La musicoterapia è sempre più presente all’interno dei percorsi di cura e il Congresso rappresenta l’occasione per valutare le prospettive future di questa disciplina.
I temi
Il titolo di questo 18esimo appuntamento è “Connettere i confini. Creare reti e valorizzare le identità attraverso la musicoterapia“. Si parla di neuroscienze e musica, dell’utilizzo della musicoterapia nelle terapie intensive e nelle cure palliative, del supporto ai pazienti oncologici.
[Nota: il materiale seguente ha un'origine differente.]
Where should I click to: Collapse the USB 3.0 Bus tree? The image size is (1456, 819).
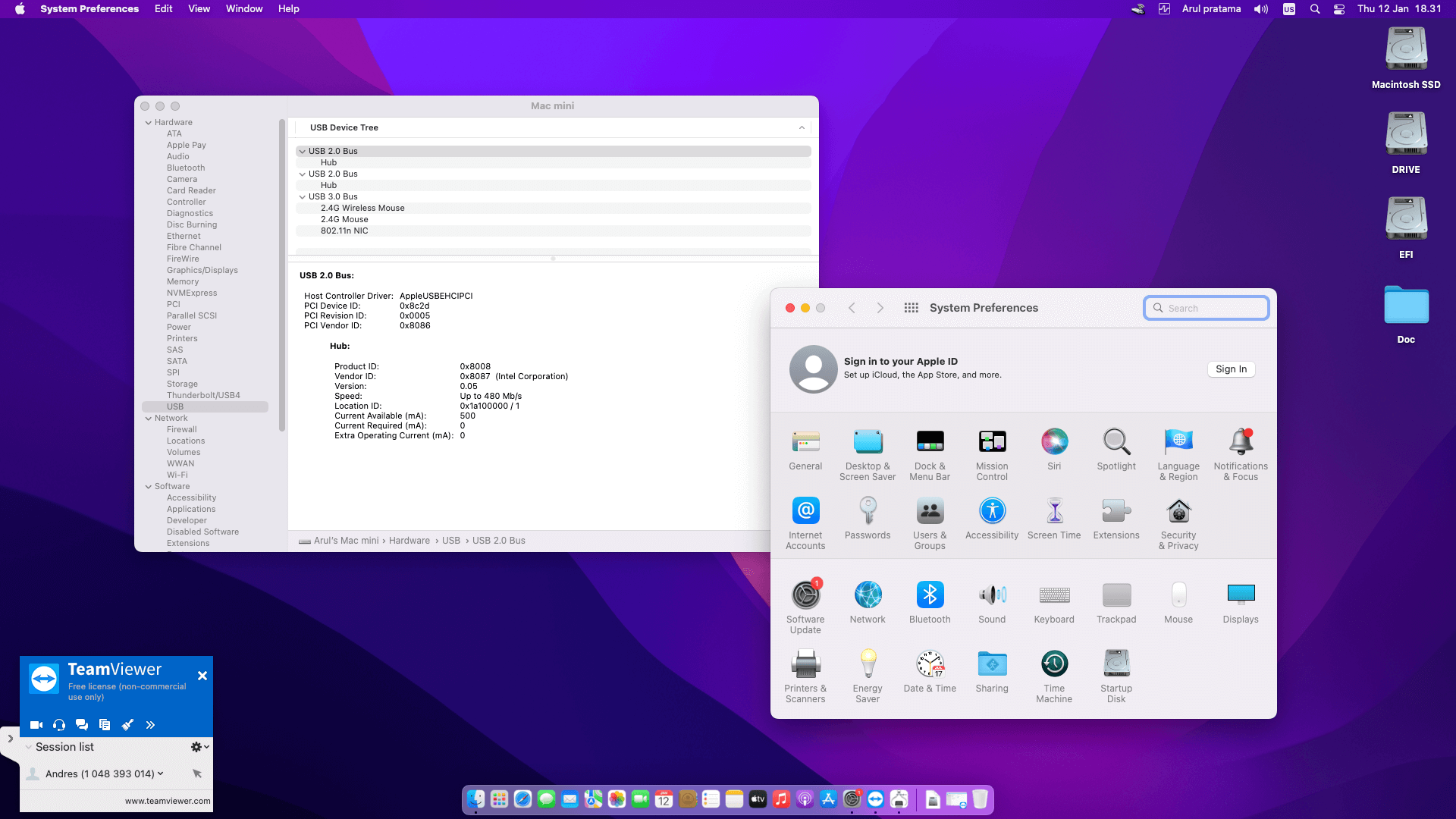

Attenzione rivolta anche agli ultimi indirizzi scientifici in materia di salute mentale ed efficacia degli interventi musicoterapici. Nel corso della sei giorni bolognese, si affronterà anche la questione dell’impiego dell’intelligenza artificiale nella pratica clinica.
Le associazioni professionali
In Italia, sono tre le principali associazioni professionali di musicoterapia: Associazione italiana professionisti della musicoterapia (Aim), Punto di svolta e Federazione italiana musicoterapeuti (Fim). In questa occasione hanno la possibilità di confrontarsi con il resto del mondo.
Gli ospiti
Fra gli ospiti ci saranno Joke Bradt, per parlare della ricerca clinica più avanzata, Christian Gold, che prenderà la parola per fare il punto sull’efficacia degli interventi terapeutici, Jörg Fachner, il cui intervento riguarda il rapporto tra musica, cervello e neuroscienze.
Gli obiettivi
Oltre a essere un momento di confronto tra le varie esperienze maturate in diverse parti del mondo, questo Congresso mondiale servirà a fare il punto della situazione per quanto concerne l’evoluzione della disciplina.